··· The records
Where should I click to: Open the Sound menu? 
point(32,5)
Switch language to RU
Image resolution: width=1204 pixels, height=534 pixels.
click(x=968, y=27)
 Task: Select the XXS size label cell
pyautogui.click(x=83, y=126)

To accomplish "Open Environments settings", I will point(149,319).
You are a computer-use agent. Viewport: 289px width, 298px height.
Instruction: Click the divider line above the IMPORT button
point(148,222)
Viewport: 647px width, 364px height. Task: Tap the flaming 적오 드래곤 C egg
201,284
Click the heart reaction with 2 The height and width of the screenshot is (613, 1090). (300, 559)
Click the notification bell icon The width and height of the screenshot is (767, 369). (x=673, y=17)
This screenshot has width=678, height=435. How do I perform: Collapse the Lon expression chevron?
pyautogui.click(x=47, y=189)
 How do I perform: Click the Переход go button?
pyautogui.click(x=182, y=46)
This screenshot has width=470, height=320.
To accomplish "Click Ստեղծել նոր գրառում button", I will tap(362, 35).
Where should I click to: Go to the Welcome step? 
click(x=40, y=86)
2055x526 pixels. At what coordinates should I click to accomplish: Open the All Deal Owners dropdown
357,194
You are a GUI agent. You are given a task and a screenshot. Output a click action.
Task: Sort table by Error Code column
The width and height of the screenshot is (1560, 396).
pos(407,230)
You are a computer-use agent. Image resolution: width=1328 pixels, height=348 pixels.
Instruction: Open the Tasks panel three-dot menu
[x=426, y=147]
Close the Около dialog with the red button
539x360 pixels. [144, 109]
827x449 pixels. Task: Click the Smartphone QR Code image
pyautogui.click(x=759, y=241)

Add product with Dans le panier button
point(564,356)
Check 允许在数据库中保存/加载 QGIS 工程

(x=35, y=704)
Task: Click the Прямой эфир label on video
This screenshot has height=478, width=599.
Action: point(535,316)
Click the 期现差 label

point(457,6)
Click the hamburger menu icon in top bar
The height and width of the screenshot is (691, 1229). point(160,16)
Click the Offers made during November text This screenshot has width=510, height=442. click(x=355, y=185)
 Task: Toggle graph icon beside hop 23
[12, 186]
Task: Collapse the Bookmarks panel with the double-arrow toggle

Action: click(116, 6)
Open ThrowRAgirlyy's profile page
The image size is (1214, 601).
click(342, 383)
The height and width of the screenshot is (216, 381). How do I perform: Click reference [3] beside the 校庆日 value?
······
What to do: Please output the records shown above, with every character intact.

Exercise result:
Where should I click to: Open the Sound menu? 
point(32,5)
Switch language to RU
Image resolution: width=1204 pixels, height=534 pixels.
click(x=968, y=27)
 Task: Select the XXS size label cell
pyautogui.click(x=83, y=126)

To accomplish "Open Environments settings", I will point(149,319).
You are a computer-use agent. Viewport: 289px width, 298px height.
Instruction: Click the divider line above the IMPORT button
point(148,222)
Viewport: 647px width, 364px height. Task: Tap the flaming 적오 드래곤 C egg
201,284
Click the heart reaction with 2 The height and width of the screenshot is (613, 1090). (300, 559)
Click the notification bell icon The width and height of the screenshot is (767, 369). (x=673, y=17)
This screenshot has width=678, height=435. How do I perform: Collapse the Lon expression chevron?
pyautogui.click(x=47, y=189)
 How do I perform: Click the Переход go button?
pyautogui.click(x=182, y=46)
This screenshot has width=470, height=320.
To accomplish "Click Ստեղծել նոր գրառում button", I will tap(362, 35).
Where should I click to: Go to the Welcome step? 
click(x=40, y=86)
2055x526 pixels. At what coordinates should I click to accomplish: Open the All Deal Owners dropdown
357,194
You are a GUI agent. You are given a task and a screenshot. Output a click action.
Task: Sort table by Error Code column
The width and height of the screenshot is (1560, 396).
pos(407,230)
You are a computer-use agent. Image resolution: width=1328 pixels, height=348 pixels.
Instruction: Open the Tasks panel three-dot menu
[x=426, y=147]
Close the Около dialog with the red button
539x360 pixels. [144, 109]
827x449 pixels. Task: Click the Smartphone QR Code image
pyautogui.click(x=759, y=241)

Add product with Dans le panier button
point(564,356)
Check 允许在数据库中保存/加载 QGIS 工程

(x=35, y=704)
Task: Click the Прямой эфир label on video
This screenshot has height=478, width=599.
Action: point(535,316)
Click the 期现差 label

point(457,6)
Click the hamburger menu icon in top bar
The height and width of the screenshot is (691, 1229). point(160,16)
Click the Offers made during November text This screenshot has width=510, height=442. click(x=355, y=185)
 Task: Toggle graph icon beside hop 23
[12, 186]
Task: Collapse the Bookmarks panel with the double-arrow toggle

Action: click(116, 6)
Open ThrowRAgirlyy's profile page
The image size is (1214, 601).
click(342, 383)
The height and width of the screenshot is (216, 381). How do I perform: Click reference [3] beside the 校庆日 value?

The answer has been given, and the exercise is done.